Platform support expanded sharply between March and June 2026: from three agents (Antigravity IDE, Claude Code, Codex) to nine, adding Claude Cowork, Cursor, Windsurf, Continue.dev, GitHub Copilot, and Cline, each with a native installation format. That gives it far broader reach than most Claude Code-only tools, though it still trails seo-geo-claude-skills' 35+ agent support.
The "reasoning-first" positioning is philosophically distinct. Where claude-seo leads with breadth and geo-seo-claude leads with GEO depth, Agentic-SEO-Skill leads with analytical rigor and transparency.
Strengths
- Confidence labels — unique transparency on finding reliability
- 88 evidence scripts — deep (and growing) data collection layer
- 10 specialist agents — comprehensive parallel analysis, now including a dedicated Verifier agent
- Nine-platform support — Claude Code, Codex, Antigravity IDE, Claude Cowork, Cursor, Windsurf, Continue.dev, GitHub Copilot, Cline
- HTML report dashboards — shareable audit output via
generate_report.py, added since launch - Active maintenance — v3.0.1 in May 2026, project wiki, commits through May 26, 2026
- GitHub SEO — unique niche capability
Weaknesses
- Complexity — 16 sub-skills + 10 agents + 88 scripts is a lot of moving parts
- Moderate adoption — 643 stars as of June 2026; growing fast but still an order of magnitude behind the category leaders
- No MCP integration — can't connect to external search data
- No PDF reports — HTML dashboards now exist, but output still lacks the client-ready polish of geo-seo-claude's PDF reports
- Derivative core — heavily built from claude-seo; original value is in the restructuring, evidence scripts, and multi-platform packaging
What Developers Say
No attributable developer testimonials surfaced in searches of Hacker News, Reddit, or the broader web as of June 2026. The 643 stars and 99 forks indicate real uptake, but public commentary on the tool has not yet materialized — a gap worth rechecking as adoption grows.
Bottom Line
Recommended for teams that value analytical rigor and want to understand the reasoning behind each recommendation. Agentic-SEO-Skill remains the most technically ambitious SEO tool in the category, and the confidence labeling system alone justifies evaluation — knowing which findings are evidence-backed vs. hypothetical is genuinely valuable for prioritizing SEO work. The 88-script evidence collection layer and 10 specialist agents provide thorough analysis, though the complexity may be overkill for simpler audits.

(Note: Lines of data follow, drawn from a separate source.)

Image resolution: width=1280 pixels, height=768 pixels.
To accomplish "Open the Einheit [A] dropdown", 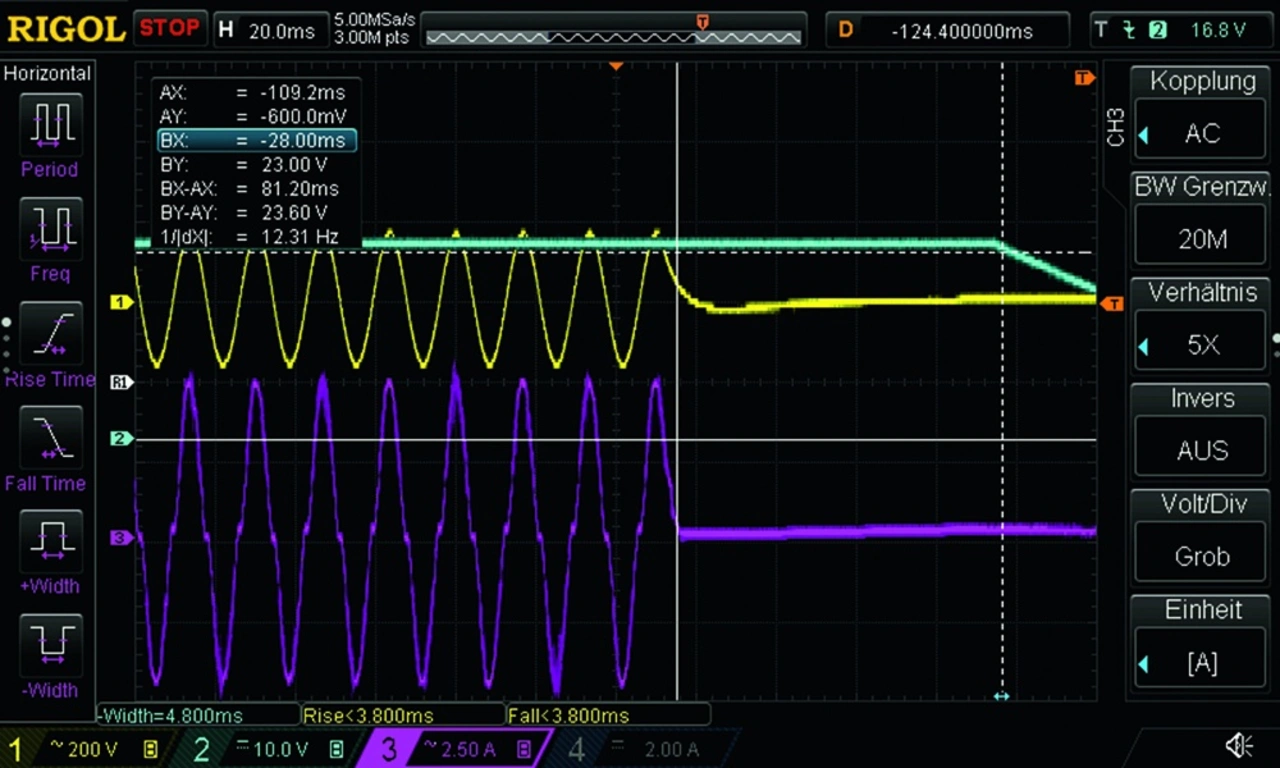I will (x=1201, y=649).
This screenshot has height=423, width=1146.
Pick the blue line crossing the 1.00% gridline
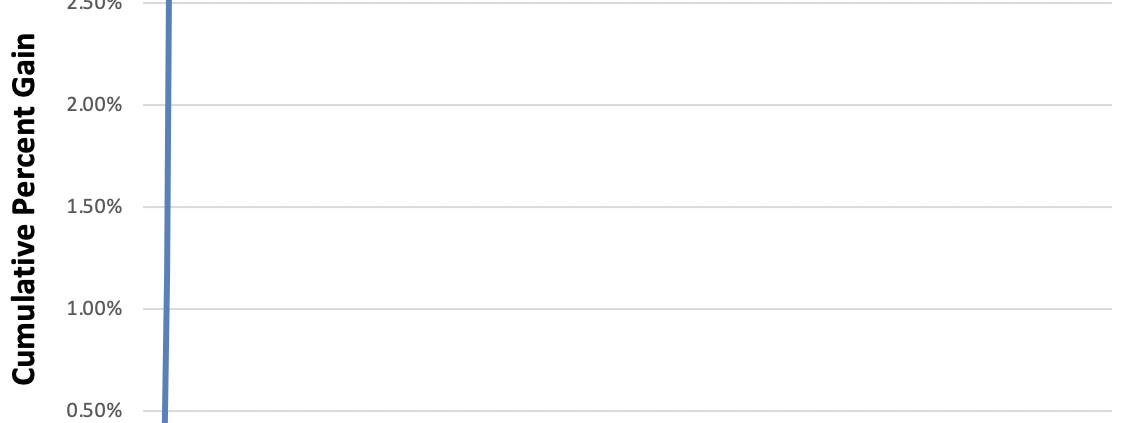166,309
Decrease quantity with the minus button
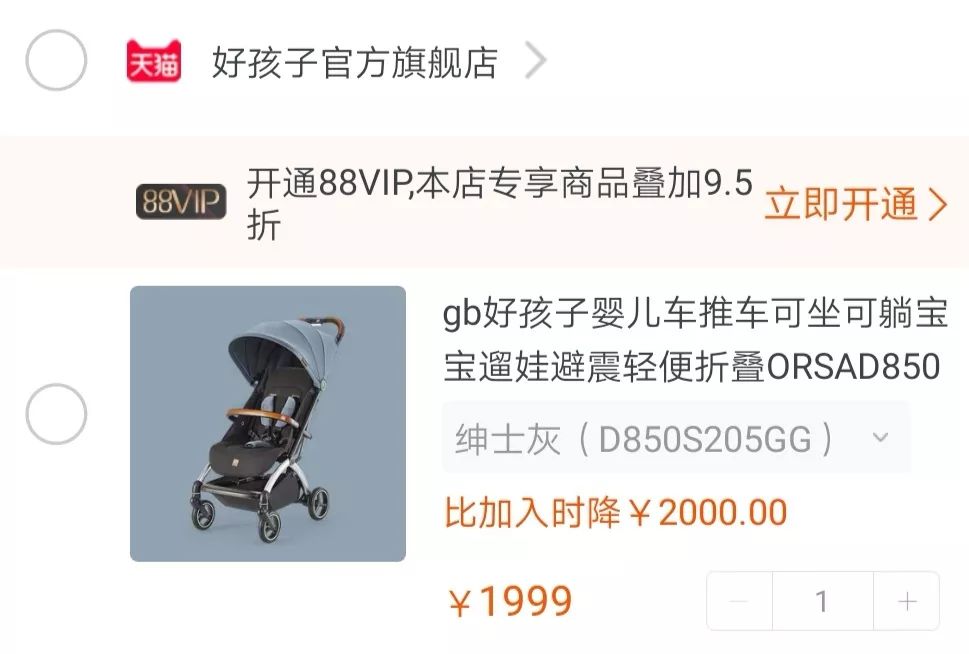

Outlook: the trajectory since launch is the strongest signal — stars more than tripled (188 to 643), scripts grew from 33 to 88, platform support tripled to nine agents, and v3.0.1 shipped with HTML report dashboards, all within three months. The early-stage concern from March 2026 has eased; the remaining question is whether it can close the adoption gap with the 8K-star category leaders.